Miami, Mar. 24 (GIRSCC) – The Governing Body of the International Labor Organization (ILO) overwhelmingly approved the report of the Committee on Freedom of Association (CFA) concerning Case No. 3271 of the Independent Trade Union Association of Cuba (ASIC) against the Government of Cuba for violation of the fundamental right to freedom of association, representation and collective bargaining.
Apart from the Cuban regime’s protest, which was to be expected, all votes were in favor.
The ILO Governing Body is the highest governing body of that organization, second only to the International Labor Conference, and is composed of 28 governments representing all continents, 14 employers’ members and 14 workers’ members, also representing all regions of the world.
The social actors members of that Council, Employers and Workers, rejected the Government’s arguments and regretted that it has never implemented the recommendations that the CLS has been demanding from it since 2018, and on the contrary it continues to violate trade union freedom by not legally recognizing ASIC, so that it can freely carry out its activities as a legitimate workers’ organization.
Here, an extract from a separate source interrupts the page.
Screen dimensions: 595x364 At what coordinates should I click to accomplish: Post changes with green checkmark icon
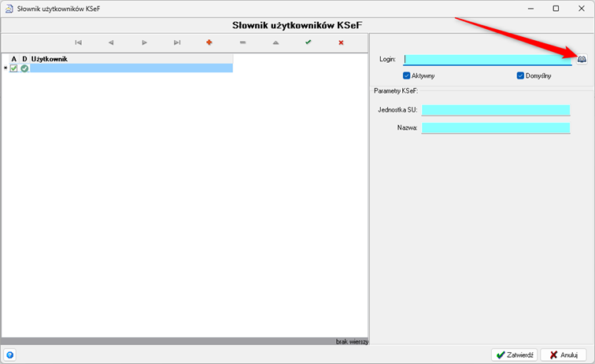point(309,42)
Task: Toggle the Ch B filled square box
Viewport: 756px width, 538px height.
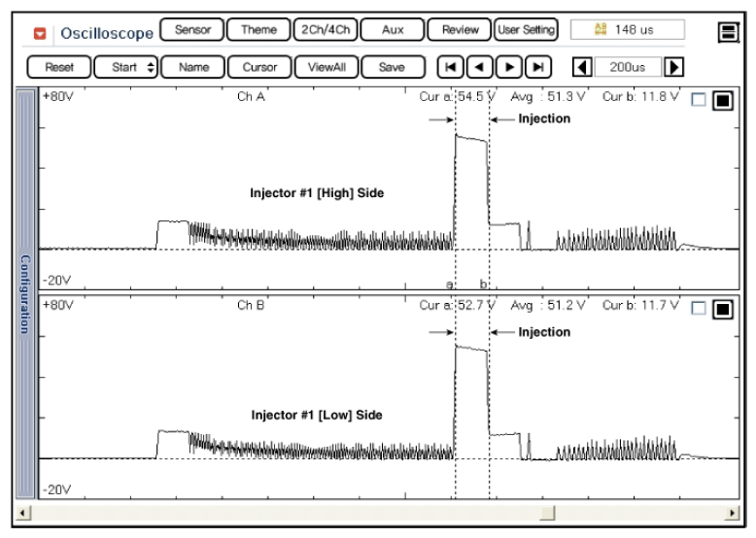Action: [x=722, y=309]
The approved report places special emphasis on urgently demanding the Cuban government to cease all forms of pressure, harassment and arbitrary arrests against union leaders and independent activists, demanding the cessation of repression and identifying by name and surname all leaders and activists of independent trade unionism who have suffered repression by the regime.
Among its recommendations, the Committee “once again strongly urges the Government to guarantee the recognition of the Independent Trade Union Association of Cuba (ASIC), as well as its free functioning and exercise of trade union activities” and “strongly hopes that the Government will fully guarantee ASIC leaders adequate protection against any act of interference in their trade union activities, including in the context described by the Government.”
On the other hand, it urges the Cuban government to “refrain from unduly restricting the right of ASIC leaders and members to freely organize and exercise their trade union activities” inside and outside the Island, and fully guaranteeing their freedom of movement.